A Certain Witch’s Sex Life

“Oh! No mortal could support the horror of that countenance. A mummy again endued with animation could not be so hideous as that wretch. I had gazed on [her] while unfinished; [she] was ugly then, but when those muscles and joints were rendered capable of motion, it became a thing such as even Dante could not have conceived.”
Probably the only featurette of the lot that comes close to getting it right, we get to see a bit of routine weapon maintenance at Rodin’s shop have SEXXXY implications. Also, I’m mildly distressed that Microsoft Word accepts SEXXY without a qualm, yet is trying to tell me that “featurette” is not a word.  Down, you boorish tool of the proletariat, we are working with literary magic here!

As it turns out, the “weapon” in question requiring maintenance is none other than the drooling snatch of a feisty Witcho and she needs a 5,000,000 Halo solution: big, black cock provided by the voice actor of Zack. Sadly, the one other than Dennis Rodman. We jet-set straight to the action with nothing more than a “HMPH,” from our studly protagonist, leading into some QUALITY AXXXION.

The piece ties off with a classic moment for Chekov’s gun storytelling, as witnessed among the wiles of Chapters 07 and the follow-up in Chapter 13, in the first of which we see that Rodin has been storing up “energy.” What we are at first encouraged to consider but a simple throwaway gag, a one-dimensional humourous ploy of the naughtiness of a greedy cockwhore, comes SCREAMING back in the final moments of the Act, when Rodin’s “energy”, previously thought to be thick, nutritious black men semen is as magical as the imagination of the author, allowing him to ensnare Bayonetta in a Torture Attack trap! Such writing I have not witnessed since the works of J.D. Salinger, god rest his soul, and I would be eminently pleased to see “A Certain Witch’s Sex Life” on my shelf, among the classics where it belongs.


If a witch makes her hair into a gigantic dick and decides to cover herself in cum, will she run out of hair before she is done covering her hair in hair-jizz?. Just as this critical question is about to be addressed, the artist decides he’d much rather draw Bayonetta’s beautiful, sophisticated fellatio. GET at that cock, baby!

This dojin is also otherwise totally boring.

Reoparu Hon 15 (BAYONETTA)

This dojin takes a different tact, figuring if ONE Bayonetta isn't spreading her giganto-legs enough, why not try two? Then it ups the ante by making the target of Bayobaby's affections none other than that loveable dogfucker Luka. Despite a promising start, any full-mast the reader establishes for a maiden voyage will rapidly steer the penile vessel into rocks when this turns up at the end of the dojin.

Expect me to randomly post that picture in articles for the next few years, just to keep you on your toes.

Witch Time

Initial investigations overlooked this dojin for its lukewarm presentation, poor performances by the key players and garish use of textbook floating penises around the model reclining au natural but it is notable both for its delightful title and this page in which the question, “Can Magical Witch Glasses withstand the volatile jet-steams of a Japanese man’s ejaculate?” is decisively concluded once and for all.

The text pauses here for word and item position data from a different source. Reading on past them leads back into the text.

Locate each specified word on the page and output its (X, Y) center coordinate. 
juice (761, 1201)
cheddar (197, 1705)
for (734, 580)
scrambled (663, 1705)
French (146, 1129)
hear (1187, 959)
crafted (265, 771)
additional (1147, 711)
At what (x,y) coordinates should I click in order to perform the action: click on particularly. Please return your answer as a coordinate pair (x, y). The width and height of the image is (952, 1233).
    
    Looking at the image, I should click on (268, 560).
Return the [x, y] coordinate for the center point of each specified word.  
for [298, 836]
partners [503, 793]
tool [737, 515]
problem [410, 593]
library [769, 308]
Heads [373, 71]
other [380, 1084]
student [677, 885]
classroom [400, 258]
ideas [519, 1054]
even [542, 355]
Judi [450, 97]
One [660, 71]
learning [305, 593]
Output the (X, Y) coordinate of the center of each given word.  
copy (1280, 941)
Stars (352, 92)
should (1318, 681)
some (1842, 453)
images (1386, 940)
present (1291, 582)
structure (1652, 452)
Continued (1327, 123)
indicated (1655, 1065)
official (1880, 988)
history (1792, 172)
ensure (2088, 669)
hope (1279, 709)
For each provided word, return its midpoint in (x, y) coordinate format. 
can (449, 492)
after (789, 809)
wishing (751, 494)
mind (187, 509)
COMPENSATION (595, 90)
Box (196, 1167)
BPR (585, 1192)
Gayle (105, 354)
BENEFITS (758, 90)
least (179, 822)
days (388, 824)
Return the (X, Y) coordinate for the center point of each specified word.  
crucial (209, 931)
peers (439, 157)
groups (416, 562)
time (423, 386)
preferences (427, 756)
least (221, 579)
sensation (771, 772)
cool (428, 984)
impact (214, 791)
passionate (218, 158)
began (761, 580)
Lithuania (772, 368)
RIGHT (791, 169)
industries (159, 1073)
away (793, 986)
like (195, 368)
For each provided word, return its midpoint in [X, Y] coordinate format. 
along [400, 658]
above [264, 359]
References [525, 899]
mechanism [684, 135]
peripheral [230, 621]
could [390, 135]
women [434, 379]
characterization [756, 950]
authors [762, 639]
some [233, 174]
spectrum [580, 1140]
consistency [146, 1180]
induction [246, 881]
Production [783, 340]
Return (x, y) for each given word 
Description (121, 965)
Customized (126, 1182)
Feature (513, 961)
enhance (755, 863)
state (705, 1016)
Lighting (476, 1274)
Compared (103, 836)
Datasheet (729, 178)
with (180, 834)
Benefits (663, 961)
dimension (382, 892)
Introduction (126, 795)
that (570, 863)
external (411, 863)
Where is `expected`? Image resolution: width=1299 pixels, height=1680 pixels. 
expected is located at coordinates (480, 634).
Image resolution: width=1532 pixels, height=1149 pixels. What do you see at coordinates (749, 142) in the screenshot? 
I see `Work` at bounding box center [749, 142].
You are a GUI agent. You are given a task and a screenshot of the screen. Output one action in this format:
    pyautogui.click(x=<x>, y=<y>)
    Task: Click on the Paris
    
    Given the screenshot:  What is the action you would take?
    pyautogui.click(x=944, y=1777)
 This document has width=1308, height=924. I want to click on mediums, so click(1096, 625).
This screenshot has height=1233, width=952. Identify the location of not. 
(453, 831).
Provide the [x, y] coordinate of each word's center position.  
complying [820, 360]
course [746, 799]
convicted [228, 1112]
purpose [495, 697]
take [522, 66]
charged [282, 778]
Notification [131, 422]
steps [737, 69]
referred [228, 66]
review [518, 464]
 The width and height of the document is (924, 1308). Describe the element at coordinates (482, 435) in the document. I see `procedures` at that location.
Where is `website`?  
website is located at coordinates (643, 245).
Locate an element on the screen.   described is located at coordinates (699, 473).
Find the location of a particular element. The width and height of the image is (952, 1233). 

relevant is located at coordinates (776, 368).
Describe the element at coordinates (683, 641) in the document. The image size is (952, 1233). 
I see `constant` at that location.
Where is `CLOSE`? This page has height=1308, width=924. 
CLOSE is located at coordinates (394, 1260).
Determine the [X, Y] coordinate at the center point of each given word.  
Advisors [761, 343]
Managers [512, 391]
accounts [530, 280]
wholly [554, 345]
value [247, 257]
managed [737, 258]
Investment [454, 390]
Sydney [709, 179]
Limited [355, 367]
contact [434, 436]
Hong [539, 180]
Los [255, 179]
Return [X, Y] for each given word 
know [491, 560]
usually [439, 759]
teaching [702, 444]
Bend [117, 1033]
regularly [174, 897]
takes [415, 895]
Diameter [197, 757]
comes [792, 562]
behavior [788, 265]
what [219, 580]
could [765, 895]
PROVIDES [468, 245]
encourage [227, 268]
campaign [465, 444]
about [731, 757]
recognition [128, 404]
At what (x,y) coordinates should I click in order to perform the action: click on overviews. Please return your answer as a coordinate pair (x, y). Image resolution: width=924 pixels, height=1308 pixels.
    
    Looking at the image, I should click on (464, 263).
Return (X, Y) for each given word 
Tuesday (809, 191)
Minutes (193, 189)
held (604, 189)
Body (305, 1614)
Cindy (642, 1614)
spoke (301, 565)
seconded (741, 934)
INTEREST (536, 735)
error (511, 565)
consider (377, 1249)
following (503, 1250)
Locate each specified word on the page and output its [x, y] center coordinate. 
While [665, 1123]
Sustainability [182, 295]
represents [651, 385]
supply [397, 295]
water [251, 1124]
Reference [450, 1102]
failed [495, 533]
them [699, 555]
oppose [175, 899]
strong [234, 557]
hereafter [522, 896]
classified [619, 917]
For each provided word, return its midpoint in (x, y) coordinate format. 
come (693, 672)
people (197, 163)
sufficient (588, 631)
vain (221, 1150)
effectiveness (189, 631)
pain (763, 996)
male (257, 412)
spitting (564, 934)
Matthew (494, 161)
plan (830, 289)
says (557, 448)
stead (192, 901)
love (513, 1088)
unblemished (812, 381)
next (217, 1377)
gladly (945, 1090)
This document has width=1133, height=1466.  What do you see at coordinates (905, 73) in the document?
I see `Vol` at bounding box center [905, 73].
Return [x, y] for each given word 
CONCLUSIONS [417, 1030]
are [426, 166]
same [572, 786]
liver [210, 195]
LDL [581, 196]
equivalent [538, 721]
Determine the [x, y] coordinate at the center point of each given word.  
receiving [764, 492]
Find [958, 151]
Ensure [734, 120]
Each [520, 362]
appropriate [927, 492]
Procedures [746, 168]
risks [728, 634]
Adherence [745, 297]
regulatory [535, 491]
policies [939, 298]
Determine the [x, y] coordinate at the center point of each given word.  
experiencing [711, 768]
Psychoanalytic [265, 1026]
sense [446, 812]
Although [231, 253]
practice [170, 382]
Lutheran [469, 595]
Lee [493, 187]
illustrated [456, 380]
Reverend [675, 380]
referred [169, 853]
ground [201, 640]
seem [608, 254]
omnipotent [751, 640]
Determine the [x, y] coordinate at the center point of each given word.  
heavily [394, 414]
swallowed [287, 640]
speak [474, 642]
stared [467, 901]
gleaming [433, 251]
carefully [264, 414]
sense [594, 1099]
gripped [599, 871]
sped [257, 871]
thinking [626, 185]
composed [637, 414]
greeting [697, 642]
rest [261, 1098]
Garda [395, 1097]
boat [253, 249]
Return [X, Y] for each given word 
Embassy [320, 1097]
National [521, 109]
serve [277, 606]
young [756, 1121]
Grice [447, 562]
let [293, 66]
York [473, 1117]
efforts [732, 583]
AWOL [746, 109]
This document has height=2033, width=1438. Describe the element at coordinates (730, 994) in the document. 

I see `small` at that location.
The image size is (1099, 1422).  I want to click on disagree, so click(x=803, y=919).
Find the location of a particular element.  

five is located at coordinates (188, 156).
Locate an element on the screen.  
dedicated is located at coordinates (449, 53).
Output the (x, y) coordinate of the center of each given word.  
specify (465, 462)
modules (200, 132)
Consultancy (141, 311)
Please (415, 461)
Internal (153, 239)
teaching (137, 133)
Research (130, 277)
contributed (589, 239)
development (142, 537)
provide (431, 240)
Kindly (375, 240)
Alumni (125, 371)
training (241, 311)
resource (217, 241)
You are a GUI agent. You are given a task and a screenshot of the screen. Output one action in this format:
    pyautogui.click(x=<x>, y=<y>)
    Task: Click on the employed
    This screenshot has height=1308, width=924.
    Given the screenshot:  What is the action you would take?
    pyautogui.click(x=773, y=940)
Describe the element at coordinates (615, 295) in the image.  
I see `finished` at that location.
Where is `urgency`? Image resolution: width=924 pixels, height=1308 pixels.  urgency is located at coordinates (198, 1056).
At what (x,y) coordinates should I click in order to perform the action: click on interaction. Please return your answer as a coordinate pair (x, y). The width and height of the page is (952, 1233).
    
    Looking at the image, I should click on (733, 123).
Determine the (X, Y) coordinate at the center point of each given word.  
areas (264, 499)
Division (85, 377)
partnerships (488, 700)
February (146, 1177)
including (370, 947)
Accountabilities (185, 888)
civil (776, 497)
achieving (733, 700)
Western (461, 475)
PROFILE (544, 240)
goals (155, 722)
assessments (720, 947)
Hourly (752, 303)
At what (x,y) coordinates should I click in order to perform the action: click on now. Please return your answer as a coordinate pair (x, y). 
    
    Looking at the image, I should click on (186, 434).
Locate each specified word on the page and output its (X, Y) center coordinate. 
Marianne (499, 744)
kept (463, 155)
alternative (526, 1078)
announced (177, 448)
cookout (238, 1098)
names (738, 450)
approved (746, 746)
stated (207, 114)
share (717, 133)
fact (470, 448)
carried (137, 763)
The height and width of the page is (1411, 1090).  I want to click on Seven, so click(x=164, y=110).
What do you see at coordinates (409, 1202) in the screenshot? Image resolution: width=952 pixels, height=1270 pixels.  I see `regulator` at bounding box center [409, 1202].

Otherwise, unremarkable twoddle. MOVING ON.

Educational Guidance

“Abhorred monster! Fiend that thou art! The tortures of hell are..” Ah, never mind, wrong freakishly proportioned she-homunculus
As they say, save the best for last. “Educational Guidance” is a mishmash of broken engrish, awful artwork and old-fashioned family values that recasts Miss Bayonetta in the role of a high school PE teacher (possibly) who doles out sensible morals and teen justice with alacrity of a dozen Mr Coopers!

We open with the establishing of the conflict, speed being of the essence in the limited dojin format.

Mystery is afoot! But the evidence is plain as day and disciplinary action is rushed to. Seeing that the only solution for a hopeless kid is to come every day to lick my pussy,  Bayonetta and her wayward charge embark on an adventure of love, life and stinking juice, in which noses will be bent from smelling it from here, shameful smegma and we learn a little bit about cowardly sperm, too (it cannot make you pregnant).

Ladies and gentlemen, today we came looking to prove something: Myself and my literary fellows embarked on a quest to see if anyone, anywhere could make a woman with enough leg for three women even remotely attractive, but we learned a lesson that will not easily be forgotten: true beauty isn’t about having your hips directly connected to your neck, it’s about excessive sexual desire being directly linked to criminal activity and how a woman, any woman regardless of freakish height or perpetual, never-ending monsoons of smugness so thick you just want to belt her face in, can take on the lofty mantle of PE teacher and eat the shameful, smelly smegma of injustice.

With a tear in my eye and a lump in my throat, I once again whisper the words, “God Bless Japan.”